# My Mum is sleepy - Poppy



## MollyMuiMa (Oct 13, 2012)

Dear Poppy,

I have to admit I am guilty of late night 'ants in the pants' too! Sometimes I just want the wonderful day I had not to end! I see my Mom's eyes start to close and I think "OH NO! NOT YET" and I run to my toy box and get my favorite 'toy of the day', jump up on the bed and shove it in her face to let her know the night is young and I just want to have fun!!!!! 
Once in a while, that works................but most of the time I end up laying there counting gophers. (My mom counts sheep..... Whats a sheep? Never seen one! Do they look like LambChop?) 

Your Friend

MOLLY


Note from Molly's Mom.......I have insomnia, so it is usually around 2a.m. that she will do this.....just as I am falling asleep!


----------



## fjm (Jun 4, 2010)

I think my Mum would get very growly if I did that, Molly! She gets fairly growly if I need to get up more than twice in the night, especially if I need to stay out for ages and eat grass. Usually we are really tired at bedtime and go to sleep straight away - Mum says she is still making up for 40 years of never getting quite enough sleep and we are ready to dream about rabbits and running across the fields and going to the park and other nice things. But Sophy is a bit fussy about where she sleeps, and when she is uncomfy she mithers very quietly until something is done about it!


----------



## Asta's Mom (Aug 20, 2014)

My Mom gets woke up when Jax, my cat yowls to be let in the house. He yowls very loud and it wakes me too. This is bad cause my Mom has that insomnia and usually Jax starts up once she is finally getting sleepy. Love, Asta.

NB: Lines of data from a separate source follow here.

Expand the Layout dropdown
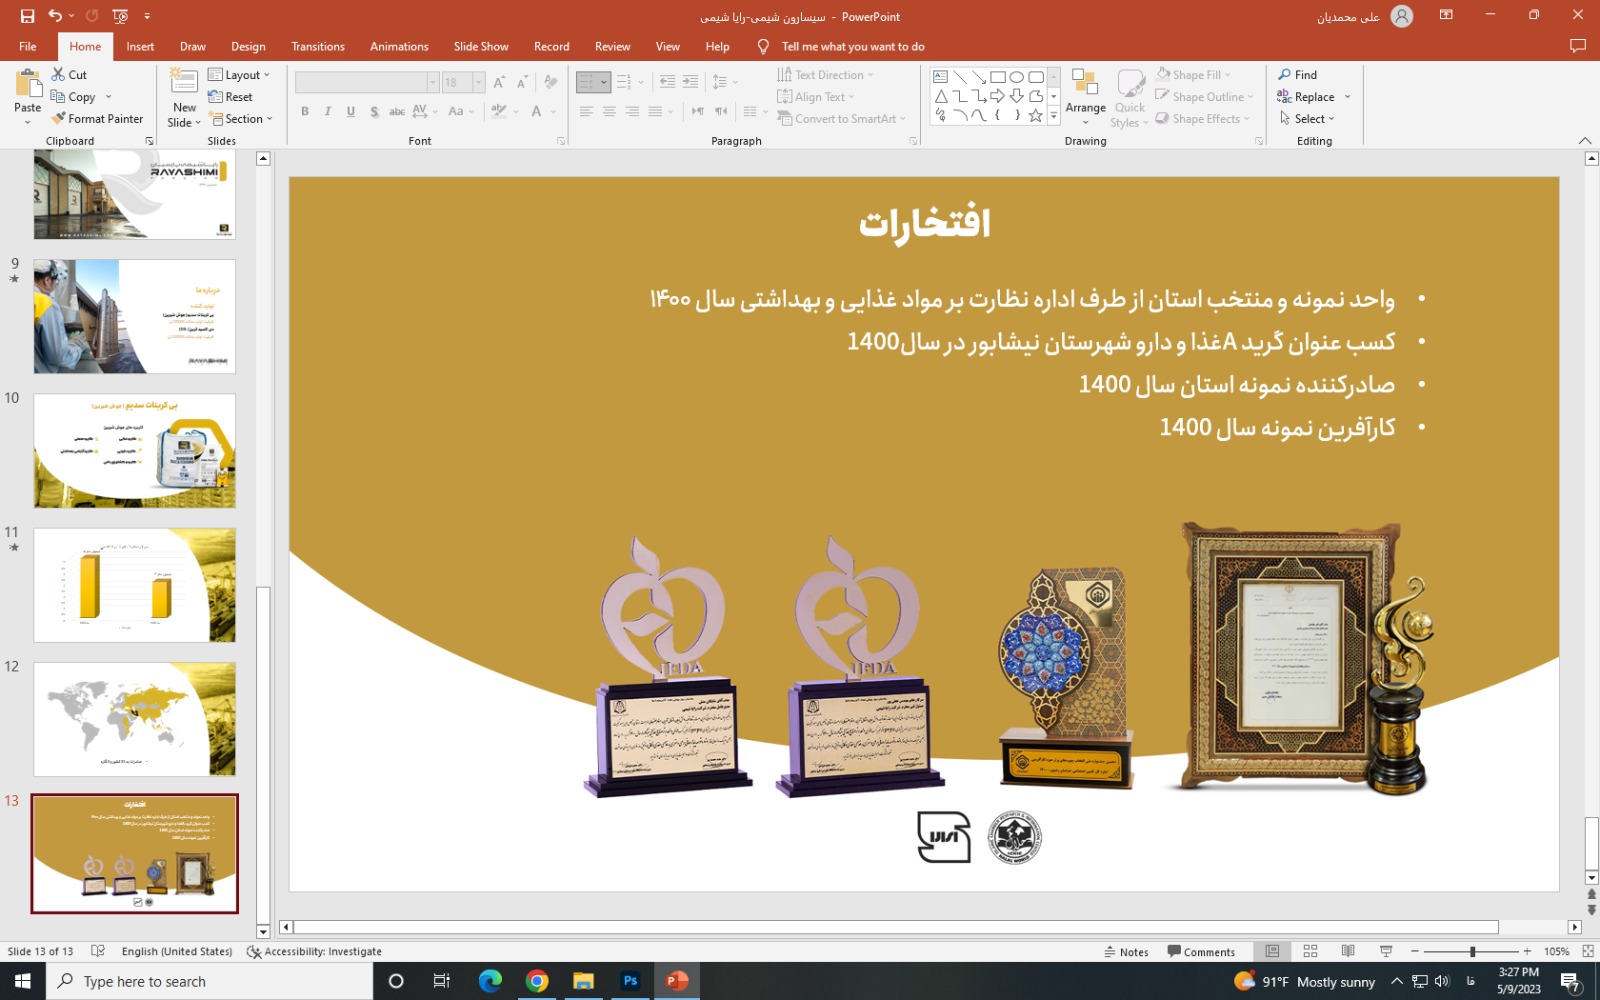The height and width of the screenshot is (1000, 1600). coord(239,75)
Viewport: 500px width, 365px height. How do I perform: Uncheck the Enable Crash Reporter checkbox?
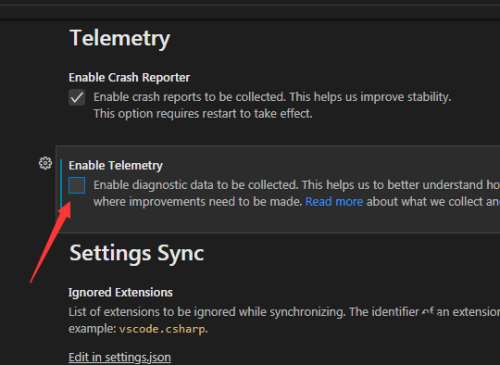point(77,98)
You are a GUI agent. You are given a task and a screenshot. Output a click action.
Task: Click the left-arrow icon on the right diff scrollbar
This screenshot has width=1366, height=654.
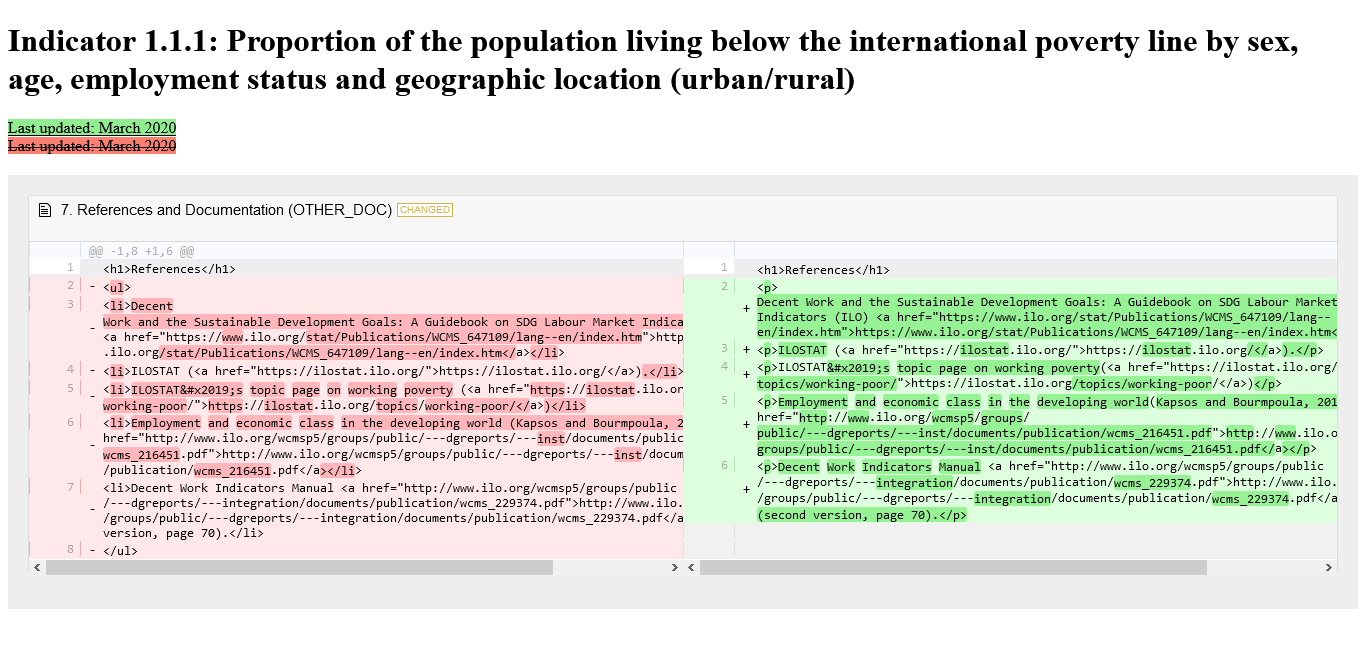click(691, 567)
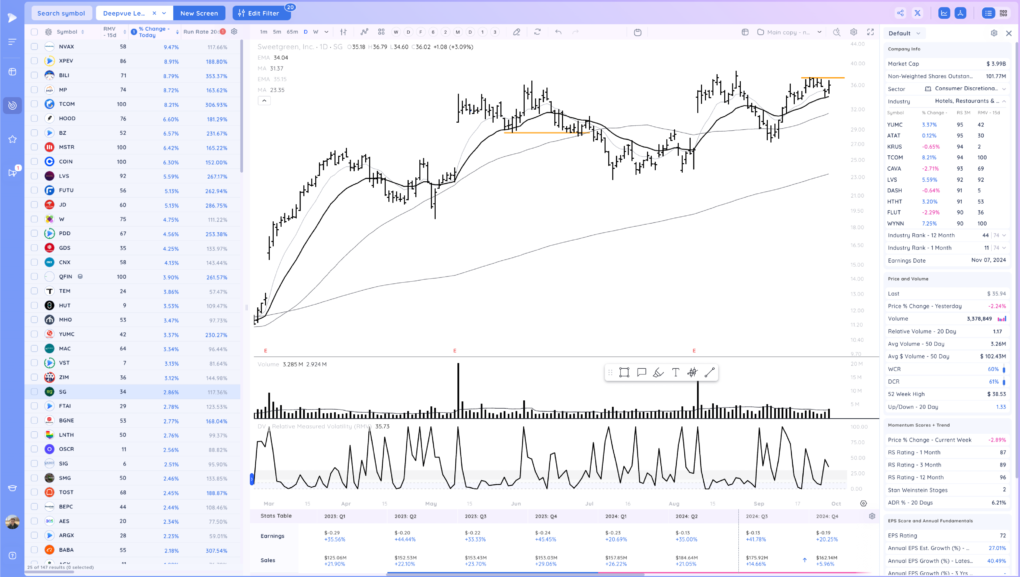This screenshot has height=577, width=1020.
Task: Select the trend line drawing tool
Action: tap(710, 372)
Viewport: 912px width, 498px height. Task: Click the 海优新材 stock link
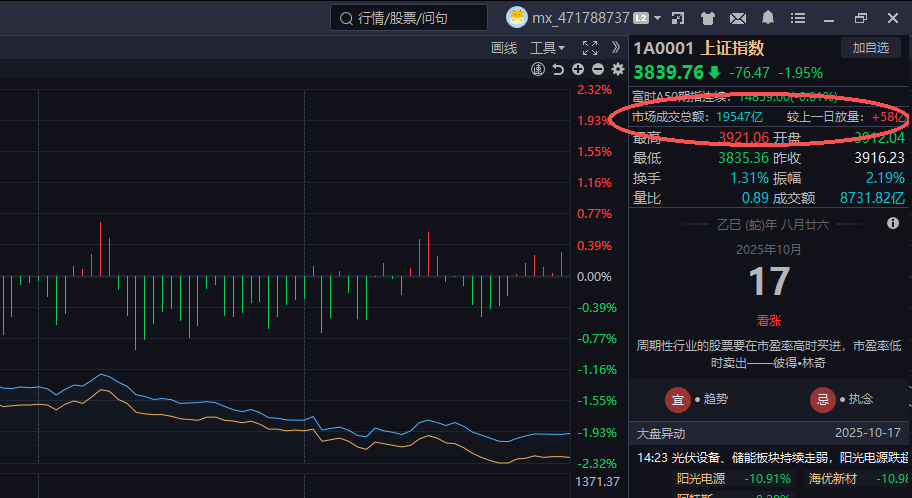[x=834, y=479]
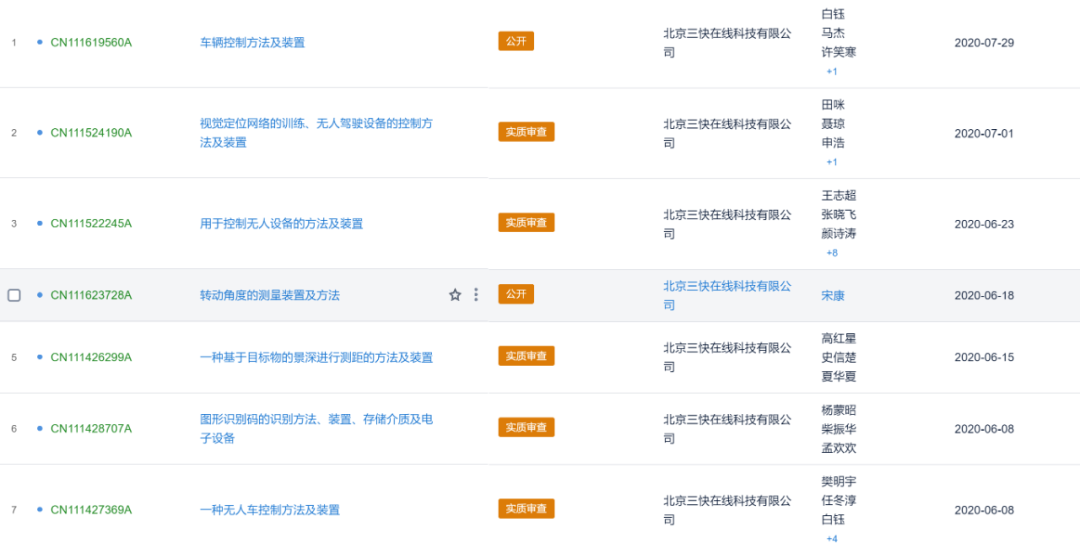Image resolution: width=1080 pixels, height=554 pixels.
Task: Show +1 more inventor for CN111619560A
Action: (x=832, y=72)
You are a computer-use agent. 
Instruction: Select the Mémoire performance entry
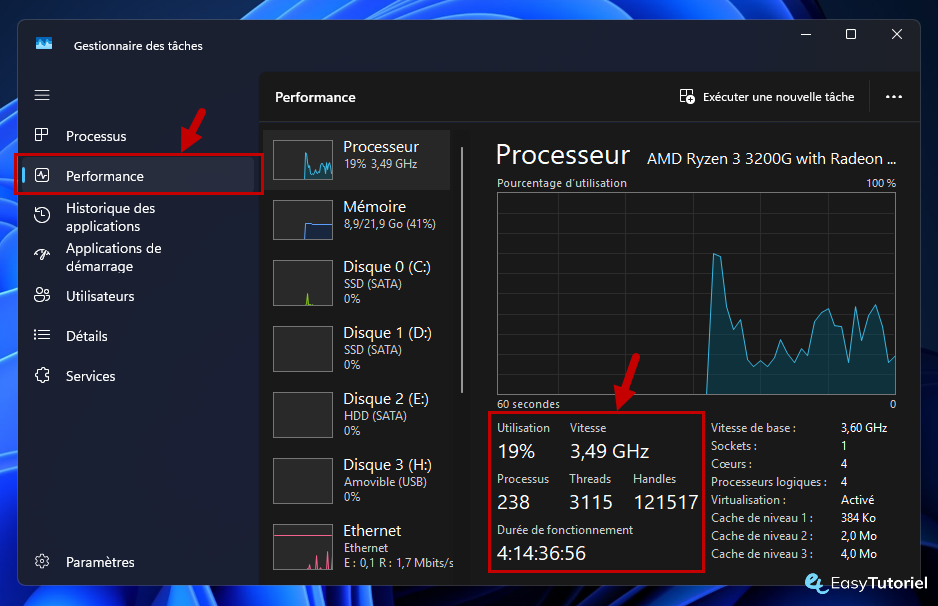[358, 219]
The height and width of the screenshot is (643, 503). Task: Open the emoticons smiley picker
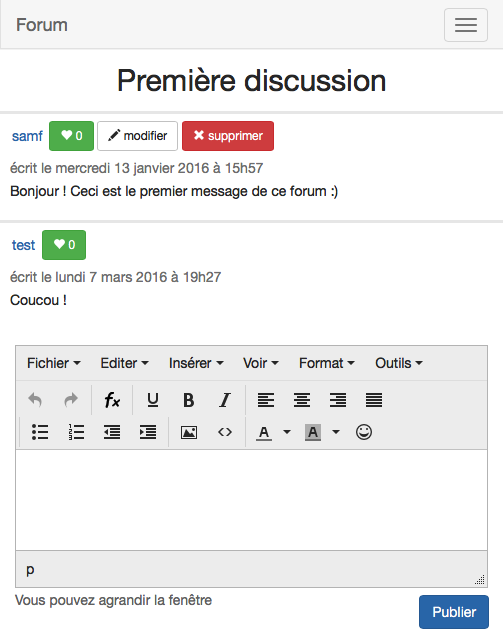tap(364, 432)
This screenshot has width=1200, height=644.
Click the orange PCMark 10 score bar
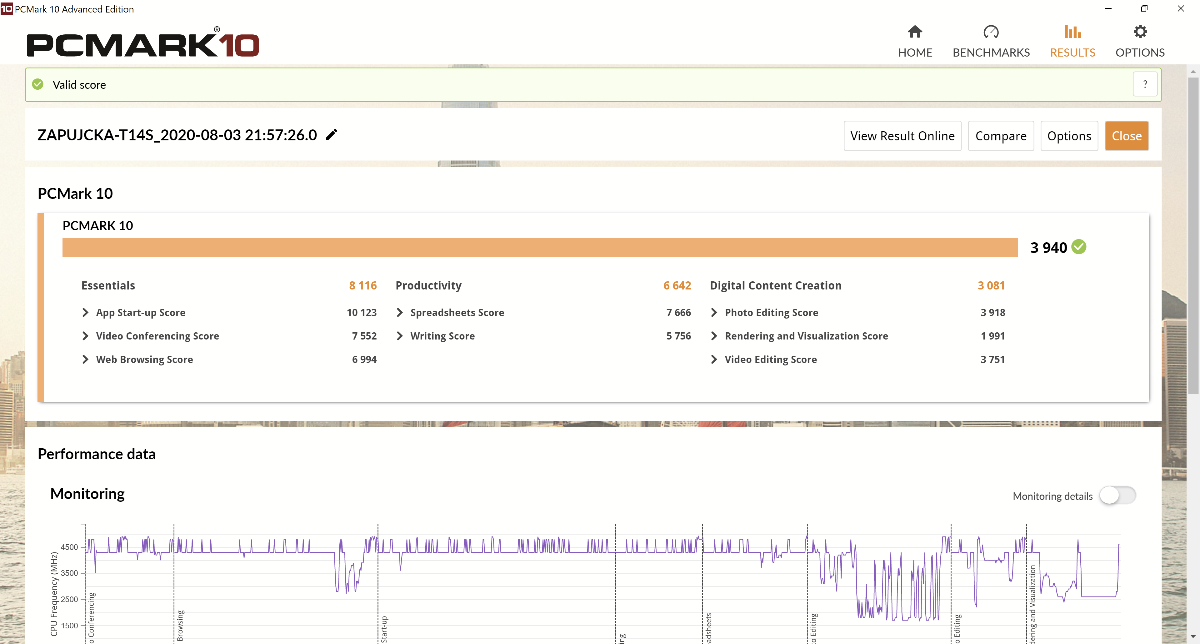pos(540,248)
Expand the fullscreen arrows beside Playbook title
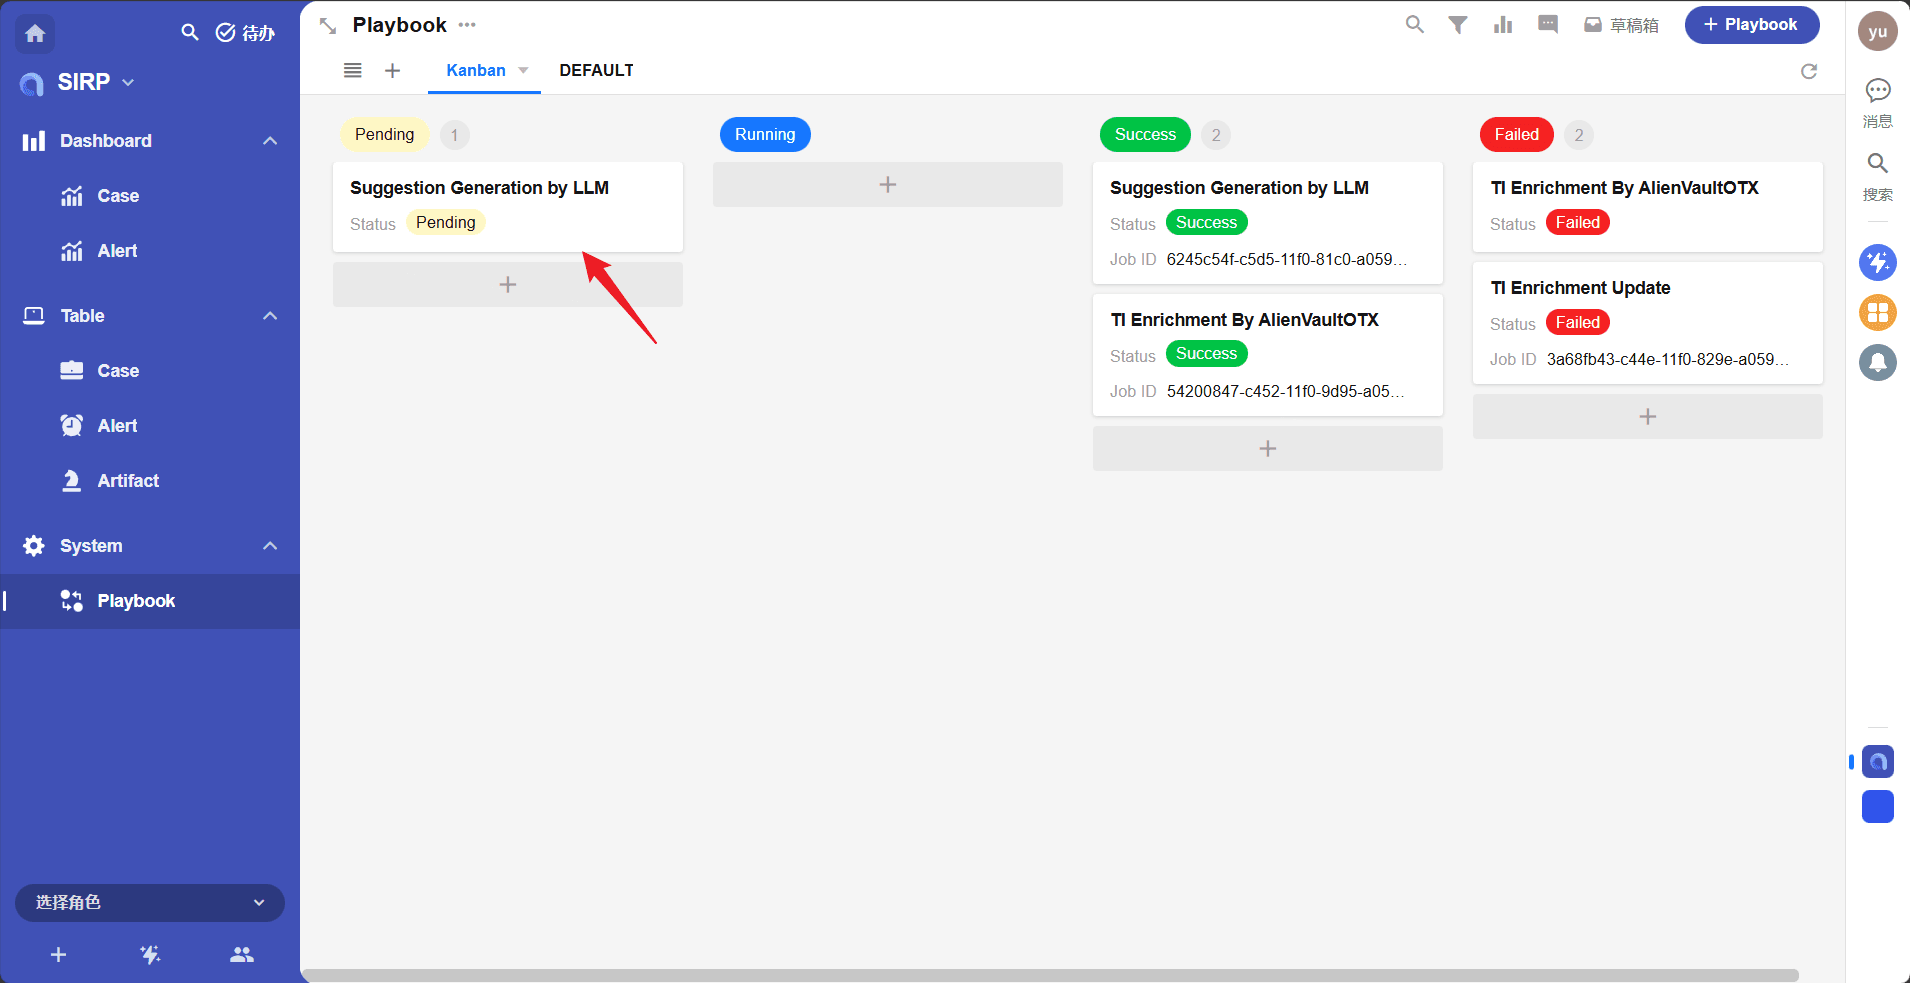Viewport: 1910px width, 983px height. coord(328,26)
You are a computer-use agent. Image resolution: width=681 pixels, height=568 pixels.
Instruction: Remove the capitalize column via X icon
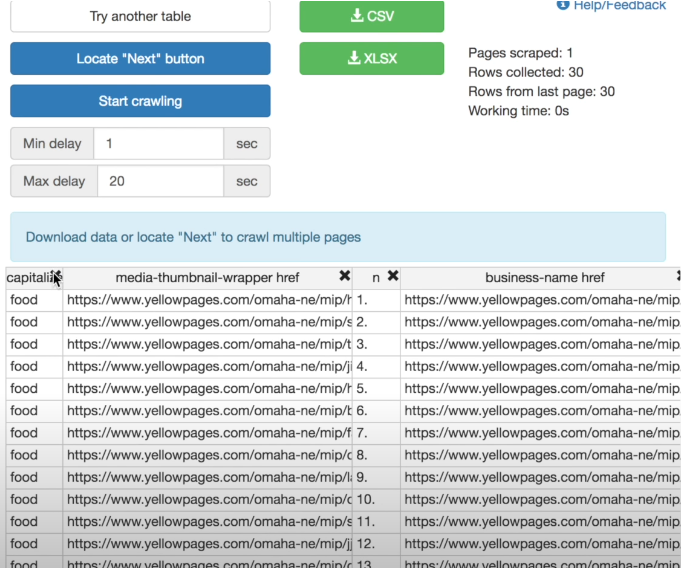click(x=56, y=276)
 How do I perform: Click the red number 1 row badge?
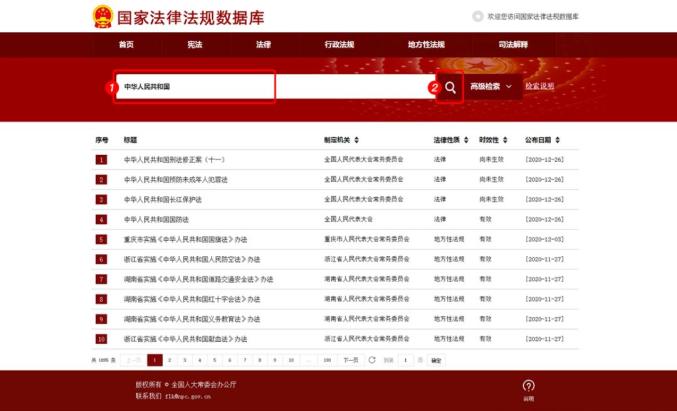click(101, 159)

Oh Molly, I have seen sheep and they are like LambChop only way bigger.


----------



## Click-N-Treat (Nov 9, 2015)

Poppy,

This is Noelle. My sister Francis keeps us up at night, too. She moves to the left side of the bed and lies down. Then just when Mom and I are fallsing asleep, Francis moves to the right side of the bed. She moves around and around like a clock hand. It drives my mom so crazy that Francis is no longer allowed to sleep in our beds. She has to sleep in a different room by herself. I wonder if Francis moves arounds and arounds still?
I don't know. Mom and I is too busy sleeping.

What's breakfast in bed? Hows does I gets my Mom to does this for me? I would likes that.
Yum!

Your friend for always and forever,
Noelle


----------



## fjm (Jun 4, 2010)

Oooh, we used to have breakfast in bed! It was when we got up very early and went out for pees and poos and then came in and went back to bed and had some biscuits to keep us going till real breakfst. But now we have meat and vegetables and stuff for breakfast we don't seem to get it one the bed anymore - I wonder why? Perhaps Sophy persuades Mum go to bed so early that when we wake up she is ready to get up, even when it is very, very early and still dark?
Poppy xx


----------



## Bevvie (Jun 17, 2017)

Great doggie tales - love them all!


----------



## blueroan (Dec 28, 2015)

I like sleeping just as much as I like playing. My hoomans say that it's because I'm so busy I need to recharge my batteries. I don't know about that...I don't know what batteries are. I just know I'm on the go all day long then I get super sleepy at night. And I can sleep until eleven if the hoomans want to do that...as long as I get to go pee when I first wake up! They don't do this often though...I'm usually too crazy when I do get up.

My favourite thing to do is either flop beside my nice warm hooman and kick them if I don't have enough room...OR I will wait until she's almost asleep and go up to her head and say good night by licking her face. I don't know why she doesn't appreciate it though? 

-Honey


----------



## Muggles (Mar 14, 2015)

Mums can be so funny about their sleep being disturbed! My mum gets a food delivery on Monday mornings so when our delivery man drops it off at 1 or 2am I wake up and stand up on the bed and shout ‘thank you’ as loud as I can. Then mum wakes up because she can’t hear as well as me and gets cranky that I woke her! But she always tells me to be polite and isn’t saying thanks being polite??? This happens every week. I just have to say thanks!

Rory xxx


----------



## fjm (Jun 4, 2010)

Well, today it is us who are sleepy. My Mum wiggled and wriggled and coughed and jiggled and turned over and coughed some more and went on doing it for hours and hours! _Much_ worse than Sophy, because Sophy just makes a tiny whining noise, but Mum makes a very loud noise _and_ makes the whole bed bounce around like a stormy sea or an earthquake! She tells us off if we jiggle just a tiny bit to have a scratch or a lick, too. I had to go right down to the bottom of the bed to get away from all the rumpus. When she finally went to sleep, very late indeed, I got close to her on one side and Sophy got close on the other side and Pippin-cat lay on her feet so that she had to stay still for a bit, but she still started coughing again as soon as she woke up. Mum says she has caught a bug - I think she should let it go again, like she did the jackdaws that came down the chimney yesterday, because it is making even more noise than they did!
Poppy xx


----------